At timid debate, Board candidates struggle to find unique platform points

At their first debate, the four UBC Board of Governors candidates chased one another’s tails, avoiding direct clashes over policy.

Jeanie Malone, Max Holmes, Dylan Braam and Awais Quadre are all vying for two student seats on UBC’s highest governing body. They share largely similar platforms: a better sexual violence prevention policy, improved engagement with Indigenous communities and advocating for student affordability.

That meant instead of duking it out over policy, most of the debate was spent quietly sparring over who is best for the job.

Malone, a two-time Board representative who’s now “running for round three,” cast herself as the voice of experience. She helped spearhead this year’s campaign against tuition increases, but said she wouldn’t make it a habit — unless UBC fails to consult students.

“As a governor you’re elected to represent students, but you also have a duty to fill the best interests on the university. “You have to pay bills. They go up every year.”

Other hopefuls agreed.

“I think we would all like to pay less money to go to UBC,” said Braam, the current law representative on AMS Council. Braam has a reputation for “asking tough questions” in his oversight role as chair of the AMS governance committee — something he repeatedly promised he’d bring to the Board.

Holmes, the current AMS VP Academic and University Affairs and student senator, says his advocacy would draw more from consultation.

“If there are tuition increases, there has got to be accountability for those increases,” he stressed. Holmes highlighted his history of lobbying the Board, pointing out he already has relationships with many Board members that could be leveraged for advocacy.

Quadre, a newcomer to student government, was the only candidate to speak at length about mental health support on campus — something the Board has been more engaged with this year.

But his lack of experience was also a disadvantage. He asked what UBC would do in reaction to the legalization of cannabis, seemingly unaware that a policy was already implemented in October and finalized earlier this month.

He also appeared to confused the AMS Sexual Assault Support Centre (SASC) with UBC’s sexual assault response office, which was a problem in a debate that hinged on the upcoming review of Policy 131, UBC’s sexual assault policy which still has many gaps following its first year of implementation.

Malone currently chairs the committee that oversees the policy and said she’d like to see consultation with students and staff reflected in a new policy draft.

Holmes and Quadre both dug in on SASC being recognized in the policy.

“That survivors have to go to SVPRO to get accommodations and can’t use SASC is not right ... We have to allow [survivors] to use whatever service they want to use,” said Holmes. A vocal advocate for Policy 131 reform and a self-identified survivor himself, Holmes stressed that consultation with survivors should inform any policy changes.

Braam argued stakeholder groups needed to refine the policy to simplify options for survivors.

“It’s just a complete jumble,” said Braam of the current policy. “You want help, and instead you’re being forced to navigate UBC’s byzantine organizational structure.”

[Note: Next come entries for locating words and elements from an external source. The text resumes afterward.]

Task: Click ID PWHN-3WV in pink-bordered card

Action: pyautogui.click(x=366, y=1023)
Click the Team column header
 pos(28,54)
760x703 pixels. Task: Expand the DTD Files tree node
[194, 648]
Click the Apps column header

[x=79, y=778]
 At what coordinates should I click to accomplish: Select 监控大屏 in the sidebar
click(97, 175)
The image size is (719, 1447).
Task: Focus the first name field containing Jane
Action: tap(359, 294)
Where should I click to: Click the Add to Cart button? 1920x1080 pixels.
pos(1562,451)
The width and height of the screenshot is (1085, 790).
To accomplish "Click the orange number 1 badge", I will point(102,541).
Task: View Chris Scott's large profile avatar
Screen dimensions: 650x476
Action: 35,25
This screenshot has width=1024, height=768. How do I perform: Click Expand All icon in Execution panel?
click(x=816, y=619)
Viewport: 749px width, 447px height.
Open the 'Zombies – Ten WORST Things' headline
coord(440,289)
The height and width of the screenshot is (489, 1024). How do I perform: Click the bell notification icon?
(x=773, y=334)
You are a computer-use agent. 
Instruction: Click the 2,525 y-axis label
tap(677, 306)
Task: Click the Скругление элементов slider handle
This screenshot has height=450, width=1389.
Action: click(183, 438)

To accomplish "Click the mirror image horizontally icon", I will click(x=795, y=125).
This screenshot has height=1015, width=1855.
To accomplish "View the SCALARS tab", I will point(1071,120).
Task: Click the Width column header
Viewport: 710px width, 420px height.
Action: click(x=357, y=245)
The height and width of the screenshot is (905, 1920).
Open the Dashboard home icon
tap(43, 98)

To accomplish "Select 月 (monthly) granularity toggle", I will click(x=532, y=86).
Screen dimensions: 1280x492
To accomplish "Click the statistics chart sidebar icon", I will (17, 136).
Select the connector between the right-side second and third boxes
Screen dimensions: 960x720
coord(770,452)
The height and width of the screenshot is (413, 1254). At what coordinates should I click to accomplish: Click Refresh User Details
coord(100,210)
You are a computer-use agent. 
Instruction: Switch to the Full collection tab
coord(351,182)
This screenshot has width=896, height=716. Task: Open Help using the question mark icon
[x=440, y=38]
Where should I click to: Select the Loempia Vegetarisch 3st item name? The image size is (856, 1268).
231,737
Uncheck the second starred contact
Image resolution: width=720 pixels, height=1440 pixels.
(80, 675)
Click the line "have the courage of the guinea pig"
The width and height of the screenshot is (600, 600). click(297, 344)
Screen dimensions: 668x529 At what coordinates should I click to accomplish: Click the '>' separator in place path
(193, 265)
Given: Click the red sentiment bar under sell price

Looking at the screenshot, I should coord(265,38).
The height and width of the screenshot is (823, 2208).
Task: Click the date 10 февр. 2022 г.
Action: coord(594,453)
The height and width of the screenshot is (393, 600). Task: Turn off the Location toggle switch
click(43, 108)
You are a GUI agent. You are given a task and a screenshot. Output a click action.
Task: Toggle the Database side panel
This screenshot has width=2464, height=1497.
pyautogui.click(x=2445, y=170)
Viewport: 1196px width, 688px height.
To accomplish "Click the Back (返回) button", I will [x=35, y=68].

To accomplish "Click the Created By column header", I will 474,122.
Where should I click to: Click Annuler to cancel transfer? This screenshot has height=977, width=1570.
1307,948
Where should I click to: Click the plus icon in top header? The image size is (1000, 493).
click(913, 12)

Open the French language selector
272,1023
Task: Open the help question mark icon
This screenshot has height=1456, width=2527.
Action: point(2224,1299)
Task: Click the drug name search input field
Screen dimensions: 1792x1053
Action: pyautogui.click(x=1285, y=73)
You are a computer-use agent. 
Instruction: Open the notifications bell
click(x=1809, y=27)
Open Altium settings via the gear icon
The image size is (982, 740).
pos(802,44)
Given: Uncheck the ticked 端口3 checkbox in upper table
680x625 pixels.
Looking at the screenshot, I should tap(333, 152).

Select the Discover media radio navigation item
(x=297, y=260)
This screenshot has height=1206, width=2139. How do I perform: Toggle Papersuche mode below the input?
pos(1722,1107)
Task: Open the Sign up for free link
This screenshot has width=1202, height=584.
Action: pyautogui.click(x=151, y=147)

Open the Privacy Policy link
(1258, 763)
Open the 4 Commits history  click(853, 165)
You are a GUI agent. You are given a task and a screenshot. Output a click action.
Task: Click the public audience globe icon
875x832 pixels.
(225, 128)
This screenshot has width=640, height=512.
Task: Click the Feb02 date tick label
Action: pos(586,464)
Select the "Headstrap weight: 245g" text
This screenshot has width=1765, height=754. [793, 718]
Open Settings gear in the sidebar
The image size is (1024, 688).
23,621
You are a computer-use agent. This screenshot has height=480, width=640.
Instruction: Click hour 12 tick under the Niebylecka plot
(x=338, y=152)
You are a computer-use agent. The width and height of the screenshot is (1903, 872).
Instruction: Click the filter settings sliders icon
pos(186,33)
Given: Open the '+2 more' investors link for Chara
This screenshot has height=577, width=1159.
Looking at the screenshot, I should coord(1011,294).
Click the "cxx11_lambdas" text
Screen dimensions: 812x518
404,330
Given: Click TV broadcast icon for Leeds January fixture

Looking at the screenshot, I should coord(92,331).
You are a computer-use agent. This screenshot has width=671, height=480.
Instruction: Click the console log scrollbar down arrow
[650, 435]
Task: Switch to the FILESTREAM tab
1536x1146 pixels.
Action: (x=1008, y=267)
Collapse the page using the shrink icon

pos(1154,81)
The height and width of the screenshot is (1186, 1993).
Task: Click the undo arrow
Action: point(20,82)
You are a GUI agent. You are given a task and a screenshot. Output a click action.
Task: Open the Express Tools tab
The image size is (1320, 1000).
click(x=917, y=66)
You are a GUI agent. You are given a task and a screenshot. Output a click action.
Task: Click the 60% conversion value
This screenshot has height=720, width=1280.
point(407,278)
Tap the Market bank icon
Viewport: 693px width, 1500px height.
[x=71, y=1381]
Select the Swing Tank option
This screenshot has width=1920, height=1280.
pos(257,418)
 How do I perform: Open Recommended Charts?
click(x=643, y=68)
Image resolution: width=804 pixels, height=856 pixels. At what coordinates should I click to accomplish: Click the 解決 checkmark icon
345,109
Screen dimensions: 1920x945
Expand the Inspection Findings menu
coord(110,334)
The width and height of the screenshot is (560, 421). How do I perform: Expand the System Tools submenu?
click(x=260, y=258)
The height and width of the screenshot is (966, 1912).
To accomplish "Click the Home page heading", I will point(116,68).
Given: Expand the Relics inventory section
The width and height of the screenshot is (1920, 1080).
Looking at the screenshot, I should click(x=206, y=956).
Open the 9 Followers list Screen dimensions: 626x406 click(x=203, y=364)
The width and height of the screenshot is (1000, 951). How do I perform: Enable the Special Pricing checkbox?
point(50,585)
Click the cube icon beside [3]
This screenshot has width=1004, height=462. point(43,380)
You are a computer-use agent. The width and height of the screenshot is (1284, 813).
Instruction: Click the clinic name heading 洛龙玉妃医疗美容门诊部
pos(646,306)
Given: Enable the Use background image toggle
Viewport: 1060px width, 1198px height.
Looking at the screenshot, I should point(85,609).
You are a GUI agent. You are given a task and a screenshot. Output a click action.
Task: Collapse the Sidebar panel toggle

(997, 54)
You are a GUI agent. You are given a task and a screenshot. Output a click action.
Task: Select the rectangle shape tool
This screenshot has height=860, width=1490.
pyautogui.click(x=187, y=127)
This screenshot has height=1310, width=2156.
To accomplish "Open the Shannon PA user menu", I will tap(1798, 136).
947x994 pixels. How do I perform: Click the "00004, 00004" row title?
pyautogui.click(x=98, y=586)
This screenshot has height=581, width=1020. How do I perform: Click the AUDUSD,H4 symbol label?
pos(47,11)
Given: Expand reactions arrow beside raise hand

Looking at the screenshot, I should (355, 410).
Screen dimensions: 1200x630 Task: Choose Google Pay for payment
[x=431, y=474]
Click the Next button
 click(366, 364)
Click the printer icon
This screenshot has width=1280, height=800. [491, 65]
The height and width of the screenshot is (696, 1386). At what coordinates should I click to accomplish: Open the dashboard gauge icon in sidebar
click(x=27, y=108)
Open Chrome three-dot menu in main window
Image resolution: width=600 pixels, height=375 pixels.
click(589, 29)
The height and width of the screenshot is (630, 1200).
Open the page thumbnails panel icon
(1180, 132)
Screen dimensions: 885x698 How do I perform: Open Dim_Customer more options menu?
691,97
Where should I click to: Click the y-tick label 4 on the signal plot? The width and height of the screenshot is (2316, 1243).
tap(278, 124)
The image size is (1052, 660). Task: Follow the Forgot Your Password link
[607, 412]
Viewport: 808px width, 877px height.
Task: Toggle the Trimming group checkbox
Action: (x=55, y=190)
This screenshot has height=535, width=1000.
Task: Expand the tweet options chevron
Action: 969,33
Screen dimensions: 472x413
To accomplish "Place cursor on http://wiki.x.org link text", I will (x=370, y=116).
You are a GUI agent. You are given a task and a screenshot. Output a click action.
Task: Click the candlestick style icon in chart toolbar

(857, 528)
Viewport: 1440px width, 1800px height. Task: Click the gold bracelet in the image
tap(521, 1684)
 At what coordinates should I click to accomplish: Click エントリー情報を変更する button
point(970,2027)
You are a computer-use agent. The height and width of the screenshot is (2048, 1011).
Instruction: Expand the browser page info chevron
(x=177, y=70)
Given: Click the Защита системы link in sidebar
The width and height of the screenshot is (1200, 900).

All candidates said they wanted to expand engagement with Indigenous communities and agreed the Board’s efforts to date have been insufficient, but were vague on how exactly to do that.

The only major promise came from Braam, who said he’d lobby for representatives from the Musqueam and the Syilx — the two First Nations on whose unceded territory UBC and UBCO are located, respectively — permanent spots on the Board.

Beyond that, candidates avoided rocking the boat or each other — making the debate more about resumes than results.

BoG candidates will meet again at the Great Debate this Friday in the Nest.